For, Suranne Jones in the male title role, dallies with Queen Elizabeth I, has an affair with a Spanish Dancer and falls in love with a Russian Princess, Sasha.
With a convincing Russian accent, Molly Gromadski is a Sasha who is light on her feet as she supposedly skates down the Thames, flying in the air in the process.
Orlando falls asleep for a week at the age of 30. ‘He’ wakes up as a woman, like the birth of Venus, and finds himself in the seventeenth century. ‘She’ then progresses through to the twentieth century as a woman who never exceeds the age of 36.
It takes a great actor to perform as two different sexes and Jones pulls it off magnificently.
Before her miraculous slumber she swaggers manfully around the stage not quite slapping her thigh in principal boy fashion but certainly convincing us that she is a man.
The transformation is immediate and, a beautiful woman appears like a butterfly from a chrysalis in the blink of an eye.

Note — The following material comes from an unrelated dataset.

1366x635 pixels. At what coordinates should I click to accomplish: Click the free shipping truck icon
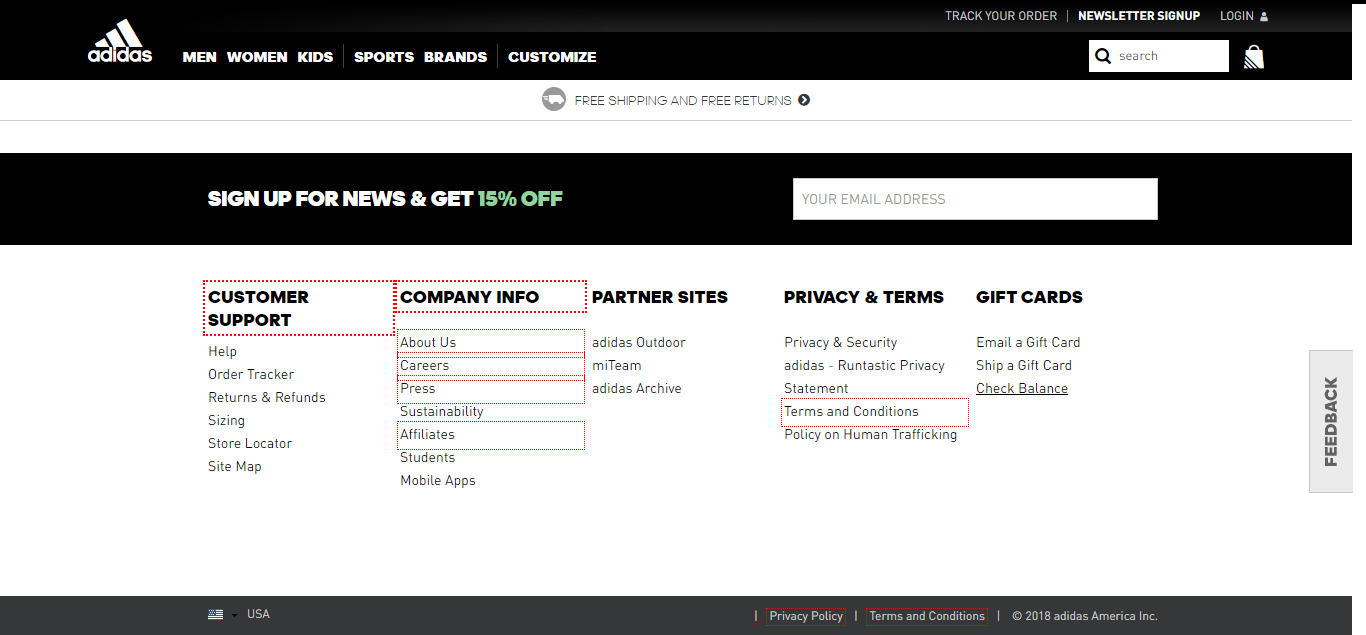(554, 100)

As such, she has no shortage of suitors and one of them, also, miraculously crosses genders and time to become his/her lover when both male and female.
When Orlando returns to England from Constantinople she faces a law suit that prohibits the ownership of property because she has been presumed dead, or if not dead, a woman, who in those days, was also forbidden to own property. All is not greener on the other side of the street when she changes sex!
Richard Hope, Thomas Arnold and Tunji Kasim are described as Chorus. They sometimes act as narrators, sometimes as the different lovers of both sexes who Orlando enfolds.
I am especially impressed with the ageing Queen Elizabeth I who embraces Orlando as her toy boy.
The costume department must be praised for their colourful dresses especially the illuminated farthingale sported by the Queen.
Throughout our heroine is seen writing poetry. She finally finishes it after switching from quill pen to typewriter.
The play is beautifully written by Virginia Woolf who some believe is describing herself.
The following line sums it up. “The past shelters us on one side and the future on the other.”
As always, the Royal Exchange Theatre has come up with some interesting goods!